Have you ever had “one of those days” on the range? 

That was me a few weekends ago. I loaded up the car on a sunny Saturday and drove to my gun club range to sight-in a new rimfire rifle and scope. But almost from the moment I got there, it seemed like anything that could go wrong, did. Nothing safety or injury-wise thank goodness, but just the a huge cluster of frustrations.

It all started when I went to set up a target stand. The stapler at the range was empty. So I moved to Plan B and grabbed my own stapler from my target bag. Also empty – durn it! Somehow my box of refill staples had not made it into the bag, either. *Grrrrr* 

(This brings back a memory of a coworker who once complained bitterly about people leaving the lab stapler empty. I pointed out to him that this was a useless complaint. How would one know that one had used the last staple unless one tried to use it again, at which point one would come up empty and then refill the staples?)

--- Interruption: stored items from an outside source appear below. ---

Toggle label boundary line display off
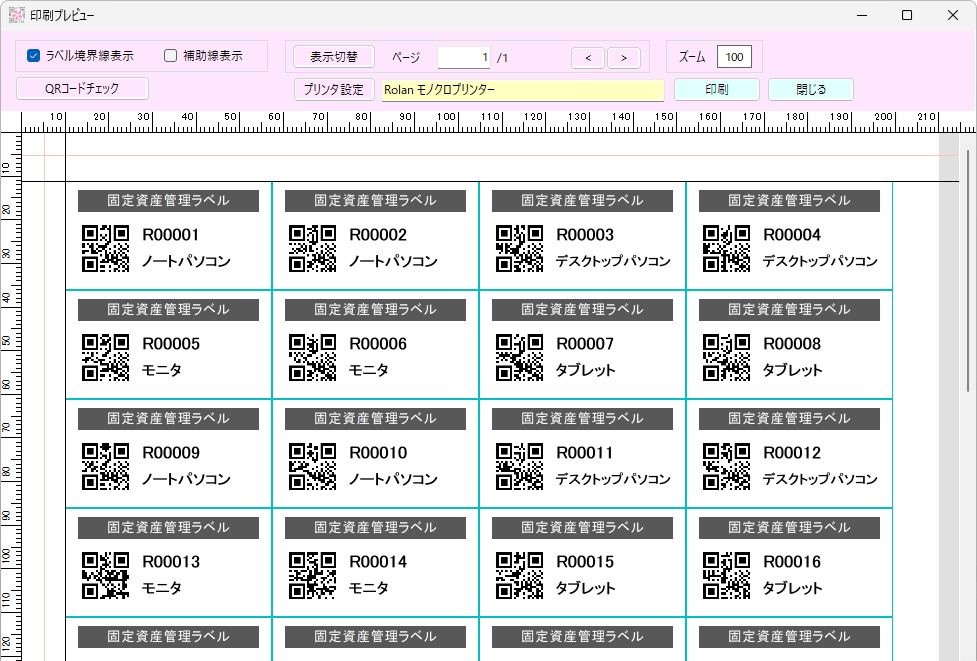The width and height of the screenshot is (977, 661). click(30, 56)
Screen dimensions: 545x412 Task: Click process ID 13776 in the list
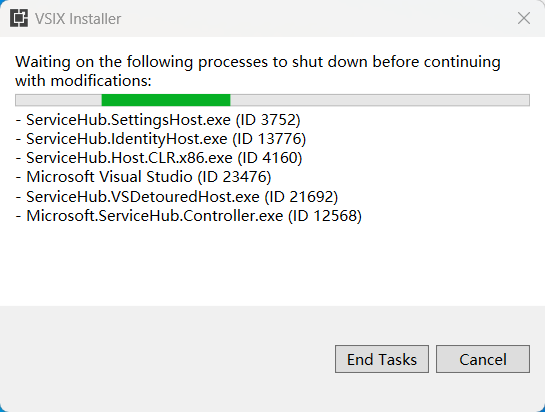(269, 139)
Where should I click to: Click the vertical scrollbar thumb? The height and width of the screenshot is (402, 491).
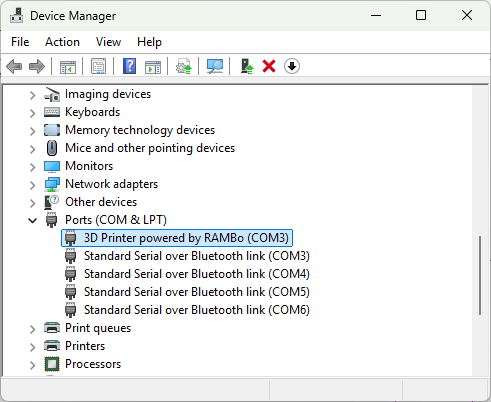480,275
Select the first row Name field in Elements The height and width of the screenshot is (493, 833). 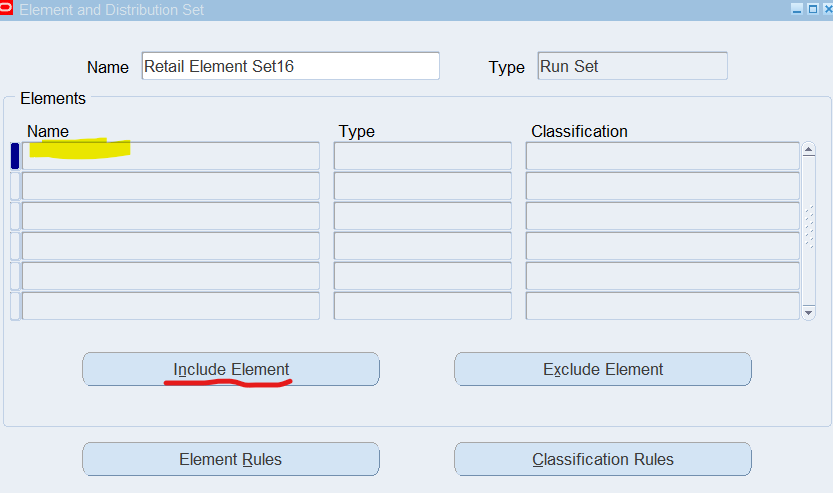coord(171,156)
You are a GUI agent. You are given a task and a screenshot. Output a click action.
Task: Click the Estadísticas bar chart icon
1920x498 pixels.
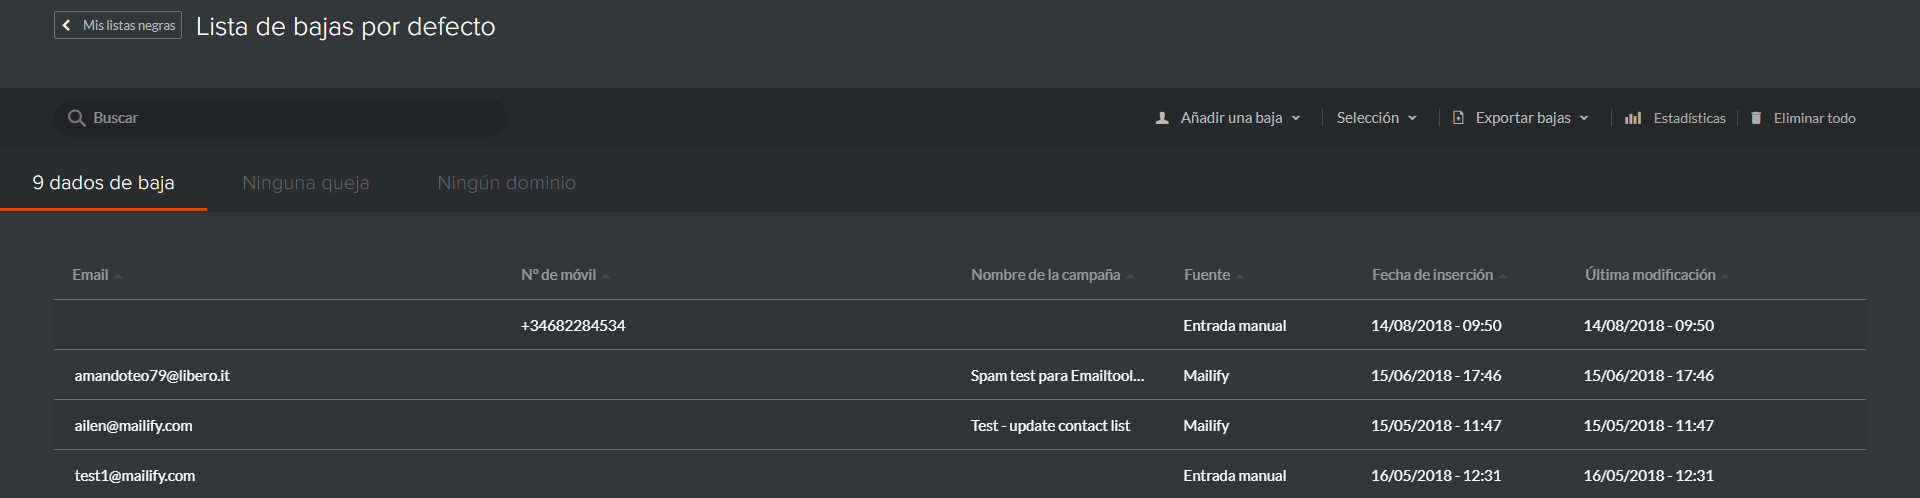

So I tried Plan C – which was to try to stick the target to the uprights using extra stick-on targets as if they were tape. But they weren’t sticky enough and the day was too breezy.

Plan D was to search my car and the range building to see if there were any other options – like the duct tape I usually keep in my car – which was also gone. 

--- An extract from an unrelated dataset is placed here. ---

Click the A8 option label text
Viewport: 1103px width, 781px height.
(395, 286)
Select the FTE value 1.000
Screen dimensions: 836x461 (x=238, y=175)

I finally scrounged up a few random pieces of extra staples that were on a shelf in the building. It wasn’t an entire bar of refills – just twosies and threesies that no one else has wanted to bother with. But it was enough to get my target stapled so I could move on. (I’ve since bought a new box of staples, and I need to run back over to the club and leave some for the next poor schlub in my position.)

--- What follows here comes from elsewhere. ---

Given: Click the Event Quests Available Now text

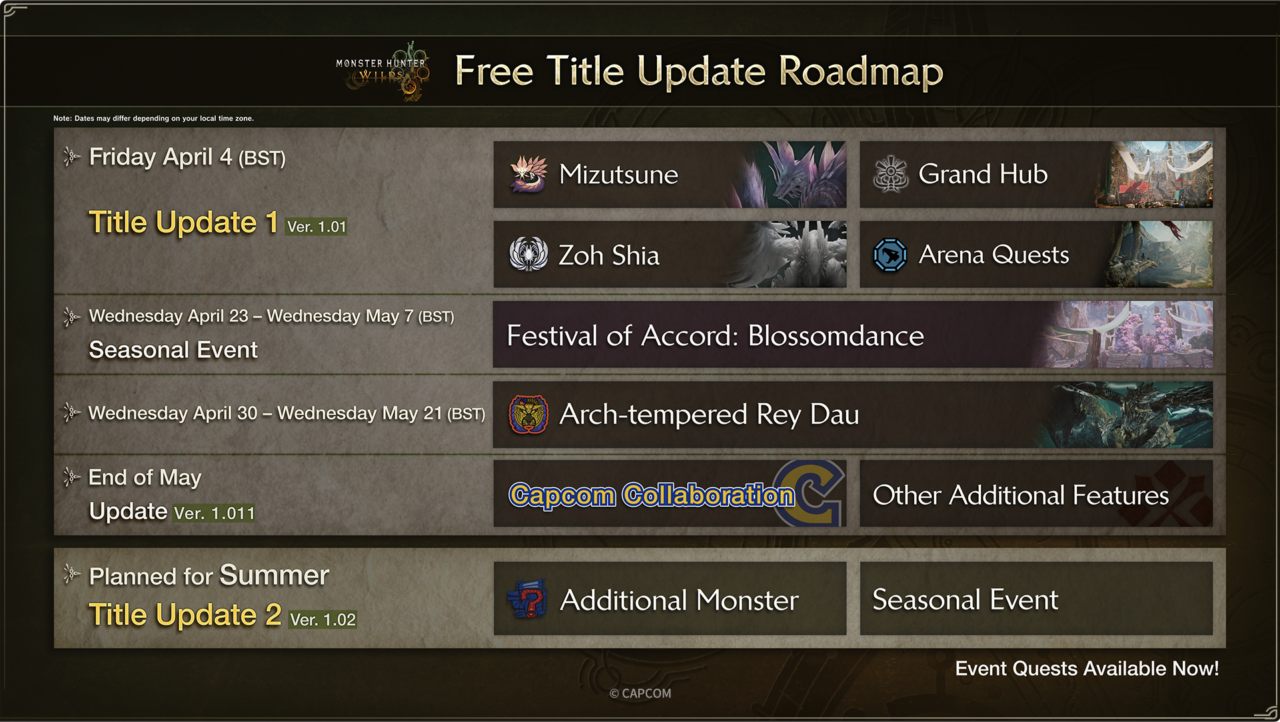Looking at the screenshot, I should 1086,669.
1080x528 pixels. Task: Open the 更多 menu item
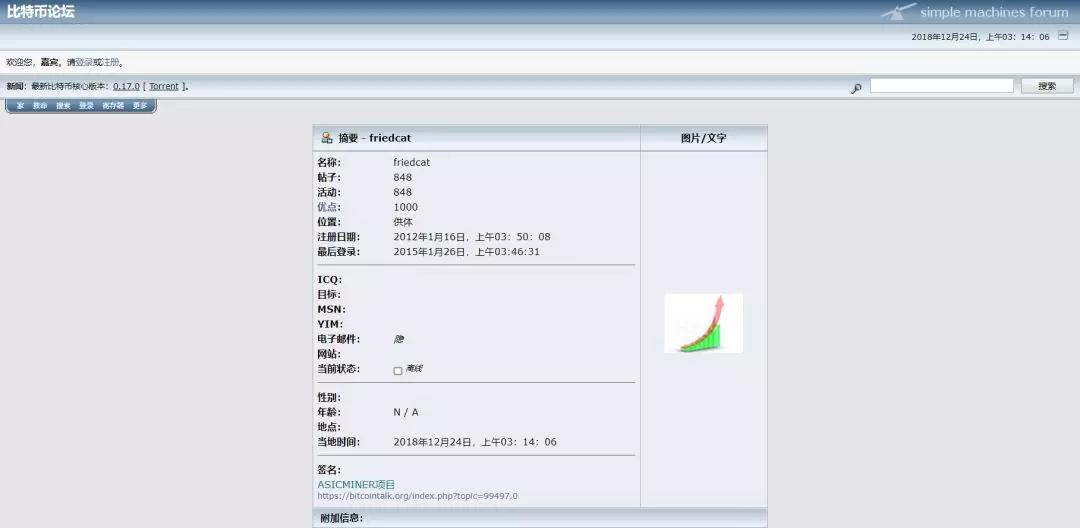click(140, 106)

Although the morning was sunny, the grass on the range was not well-drained. It was sloppy and mushy due to the previous week’s rain and melting snow. I had not worn my muck boots, but rather a pair of hiking boots that had previously failed me in the supposedly “waterproof” department. Big surprise – they failed again. My socks started feeling soggy on my first trip downrange to place the target stand. At least they were wool socks, so my feet stayed warm.

When I returned to the bench to get ready to sight in, I discovered a pro tip:

If your boots are wet from the sloppy range, don’t forget about that and then try to raise your seated height by sitting on your foot. My cotton jeans did not stay warm when wet. Just sayin’.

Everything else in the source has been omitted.